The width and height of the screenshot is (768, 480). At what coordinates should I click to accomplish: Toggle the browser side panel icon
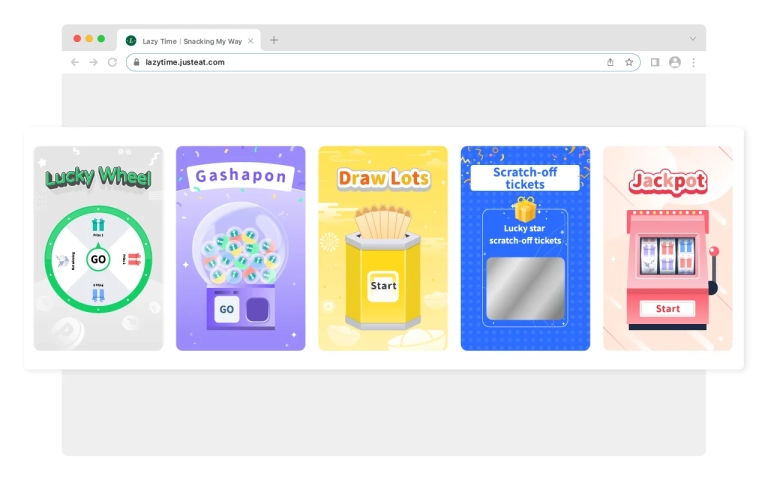pyautogui.click(x=655, y=62)
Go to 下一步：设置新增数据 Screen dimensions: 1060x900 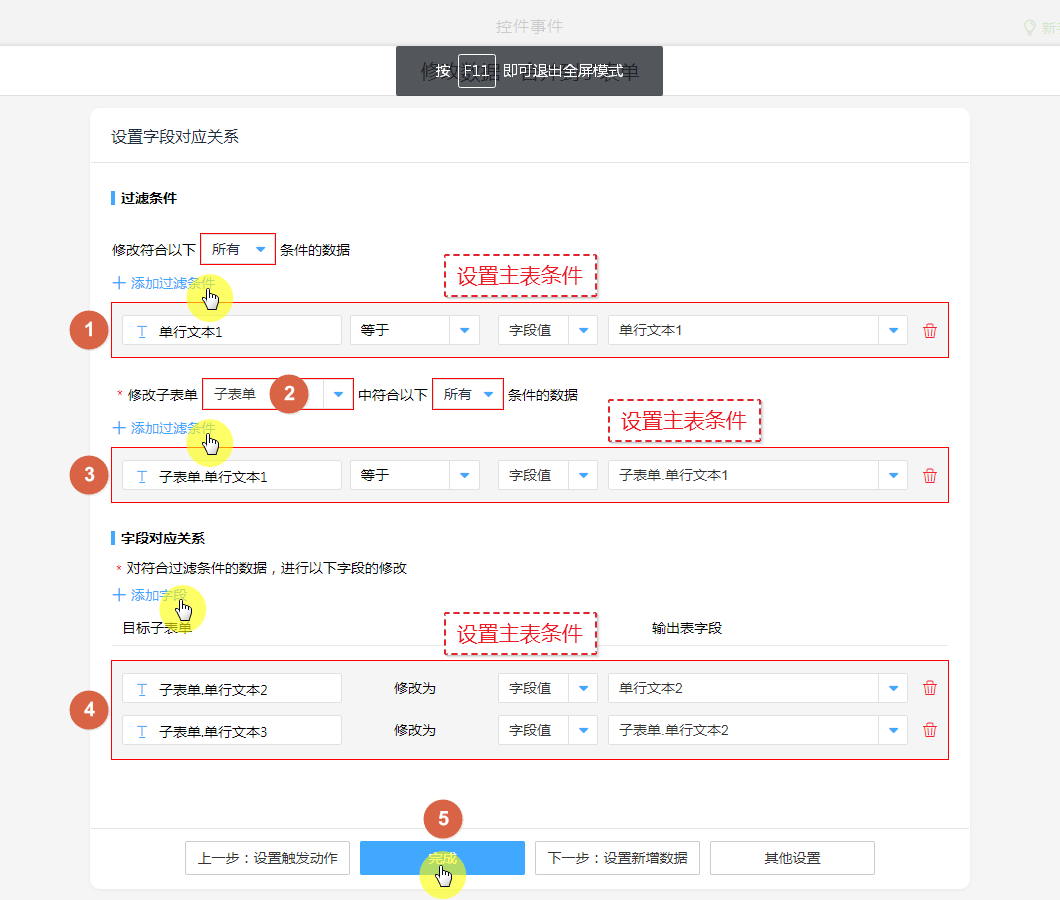click(617, 858)
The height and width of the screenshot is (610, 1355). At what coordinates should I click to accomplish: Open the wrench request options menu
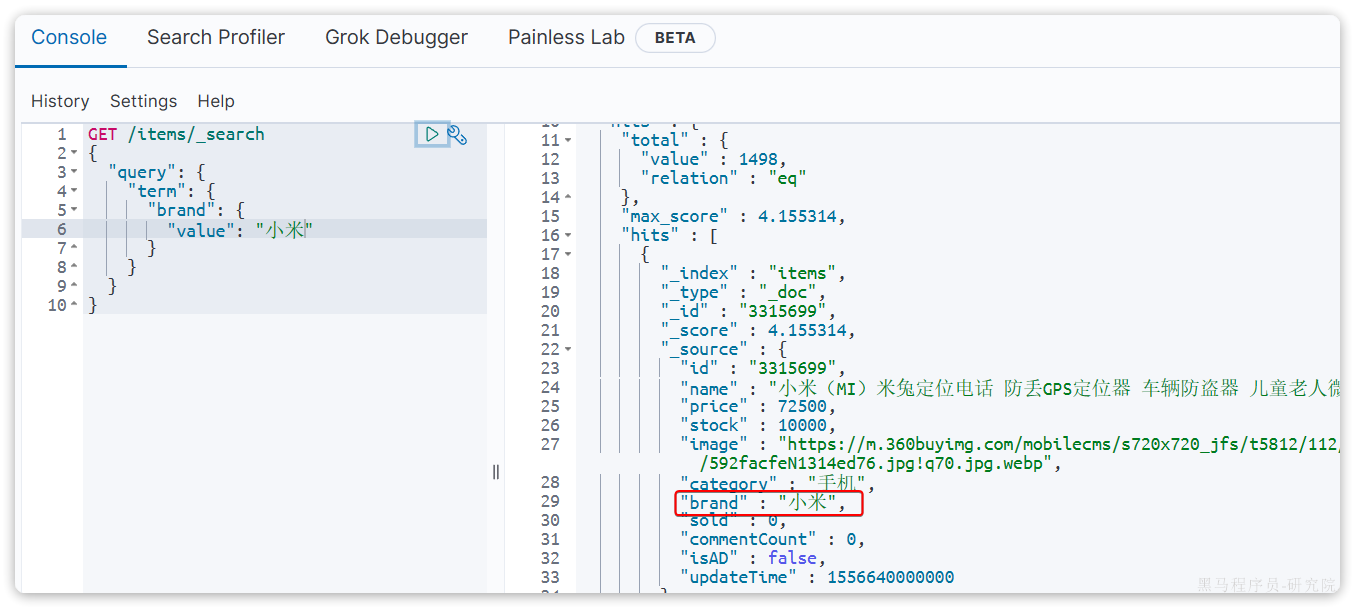pyautogui.click(x=458, y=135)
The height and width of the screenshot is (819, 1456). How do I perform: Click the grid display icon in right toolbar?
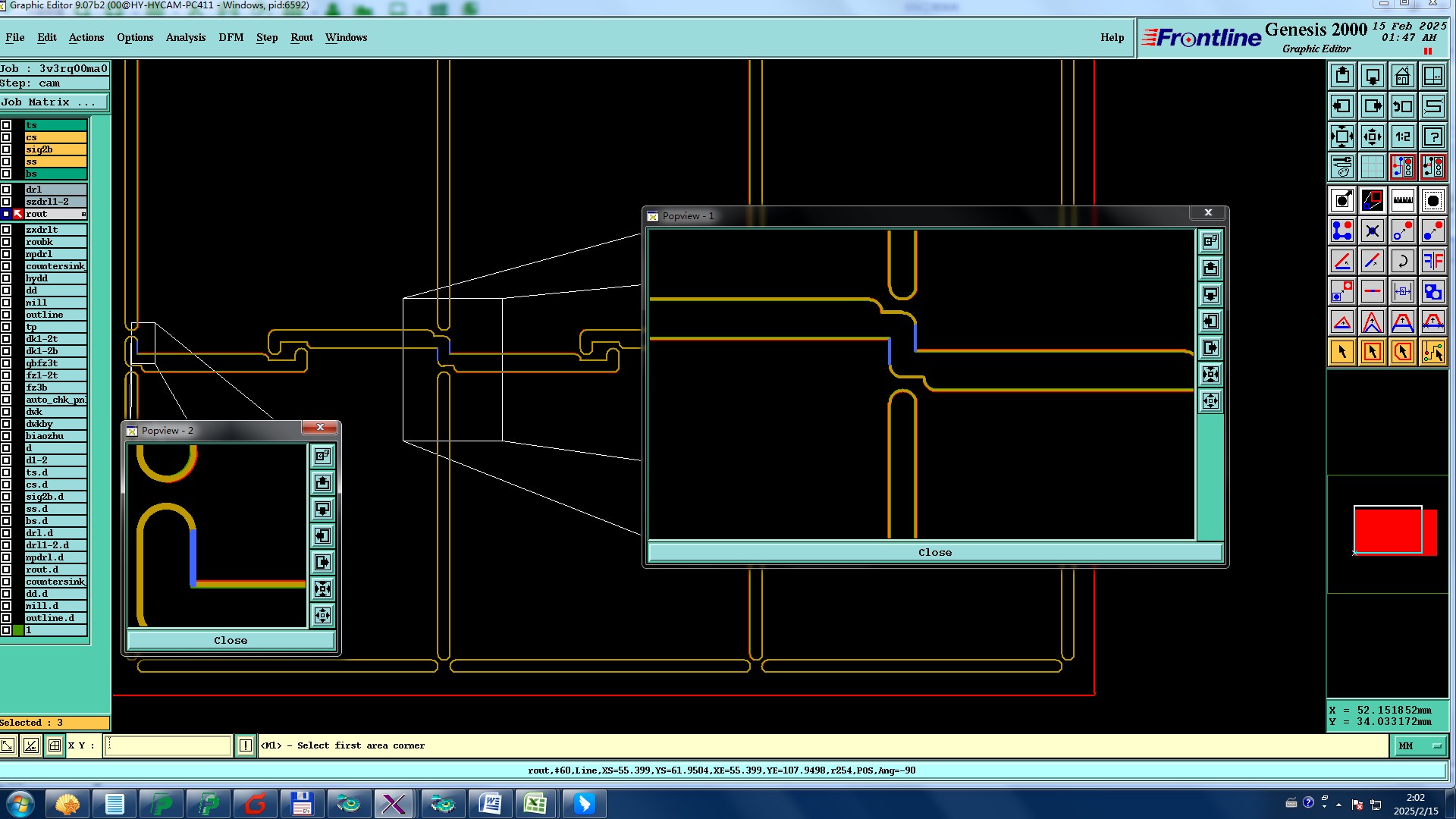(1372, 167)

→ **YOUR INSTRUCTIONS**:
Copy the data word for word, from the line with "The height and width of the screenshot is (819, 1456)." through the end of the data, leaving out the pictures.

→ **THE RESULT**:
The height and width of the screenshot is (819, 1456). How do I perform: Click the grid display icon in right toolbar?
(1372, 167)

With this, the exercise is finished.